La révolte d’Aldo Rémy est surtout celle de Tibet, vissé dans le catalogue du Lombard et dont les débuts, et finalement toute la carrière, ont été marqués par la lourde influence d’Hergé, le créateur de Tintin l’envoyant publier Chick Bill dans Junior en attendant que cette série animalière au départ devienne une bande dessinée avec des « vrais » être humains, écartant les jeux de mots vaseux, les comédies par trop burlesques, les trouvant « vulgaires ». Pour un gars comme Tibet, un Marseillais émigré avec sa famille à Bruxelles et qui y vécut dans un quartier populaire plutôt miséreux, c’était un peu pesant : « J’ai voulu faire une série où je me sentais complètement libre, un truc qu’Hergé n’aurait pas apprécié, mais tant pis. »

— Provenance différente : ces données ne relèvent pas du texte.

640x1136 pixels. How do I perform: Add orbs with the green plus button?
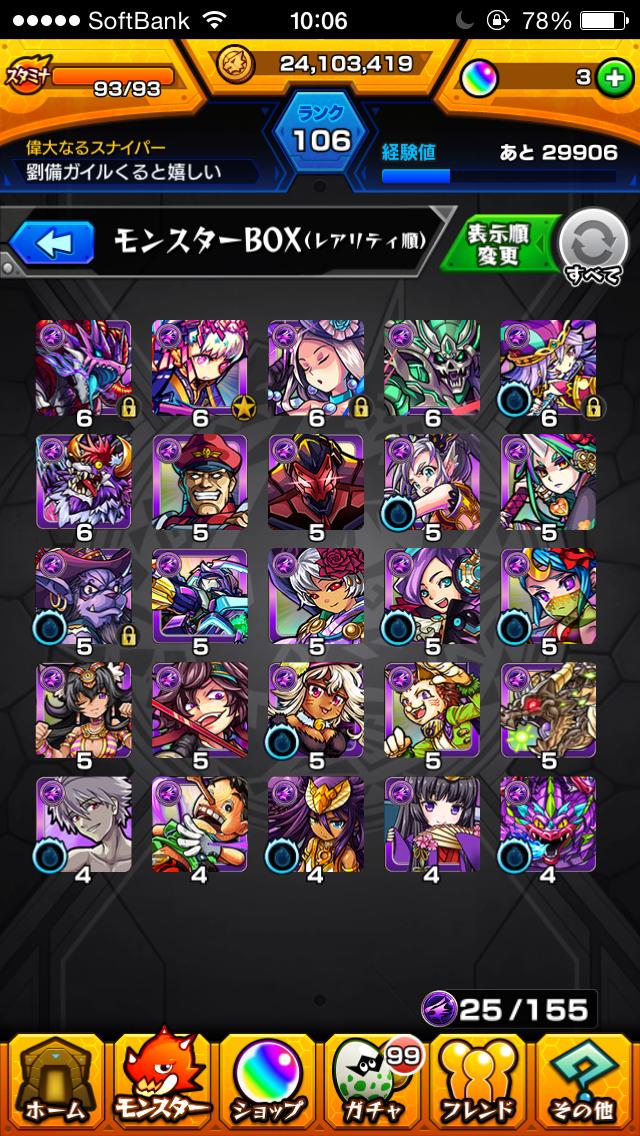pos(611,77)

Ça devait sortir. Tibet fait son album en ne consultant personne, certainement pas son éditeur, juste ses proches. Quand il présente la série au Lombard, ils sont un peu surpris : Tibet fait partie des forçats de la série, pourquoi veut-il s’arrêter de ramer (un Ric Hochet et un Chic Bill par an en moyenne depuis près de soixante ans) et se met-il à faire des trucs « perso » ? Refusé. Tibet porte alors le projet chez Paul Herman chez Glénat qui saute sur l’opportunité de débaucher un auteur « historique » du Lombard. À Grenoble, on ricane.
C’est un album sans prétention qui ressemble à l’auteur comme à deux gouttes d’eau : plein d’humour, de faconde, d’à-propos, de jeux de mots vaseux balancés avec bonhommie.

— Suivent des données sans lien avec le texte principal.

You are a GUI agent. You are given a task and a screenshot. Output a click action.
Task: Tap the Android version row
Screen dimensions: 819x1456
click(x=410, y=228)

Aldo Rémy, est un héros sans emploi, un vrai celui-là. Pour subsister, il vend ses services au premier venu, surtout si c’est une accorte jeune femme. La trame du décor est à peine réaliste. C’est une ville sinistrée du Nord qui ressemble beaucoup à Charleroi. C’est un quartier pauvre où tout le monde se connaît et se tutoie : mauvais garçons et honnêtes lurons. Le dessinateur Dany fait remarquer à Tibet que les pauvres, aujourd’hui, vivent dans des HLM. Tibet n’en a rien à faire : il décrit la pauvreté telle qu’il l’a connue enfant, dans le quartier (aujourd’hui si « bobo ») de la paroisse de Saint-Géry à Bruxelles, et dont le curé habitait pas loin, dans la rue du Bon Secours. Des détails qui ne s’inventent pas.

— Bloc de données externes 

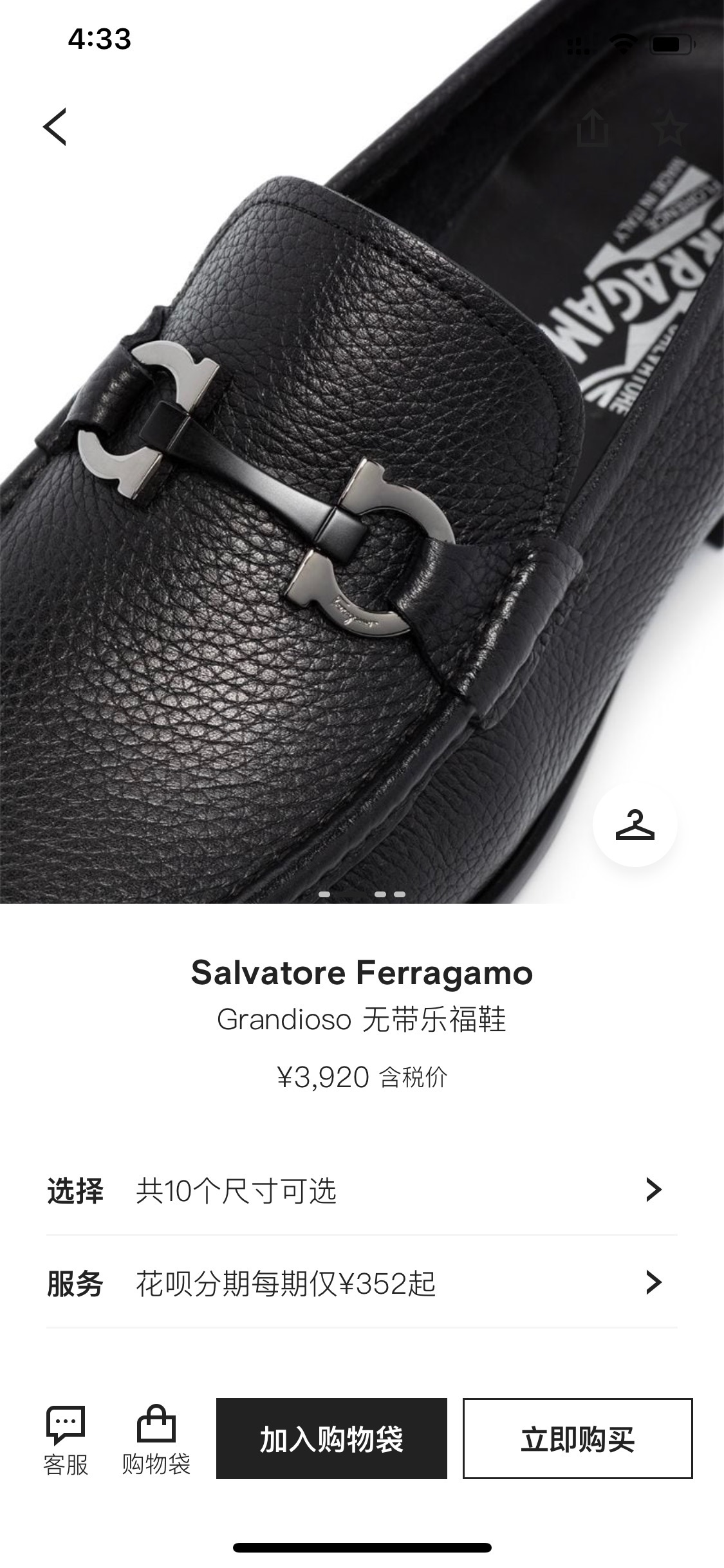Image resolution: width=724 pixels, height=1568 pixels.
Task: Open the hanger outfit icon
Action: coord(635,825)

Il s’amuse de ce qu’on l’on voit ses personnages coucher ensemble, chose qu’il s’est interdite de faire pendant des décennies dans le « Journal des 7 à 77 ans ».
Ce qu’il retient de ces pauvres, c’est leur dignité, leur bonne humeur en dépit des difficultés, leur volonté de s’en sortir, leur fraternité. Des valeurs un peu dissipées aujourd’hui et qui, dans Aldo Rémy, en dépit d’une transposition abstraite (comme au théâtre), restent parfaitement intactes.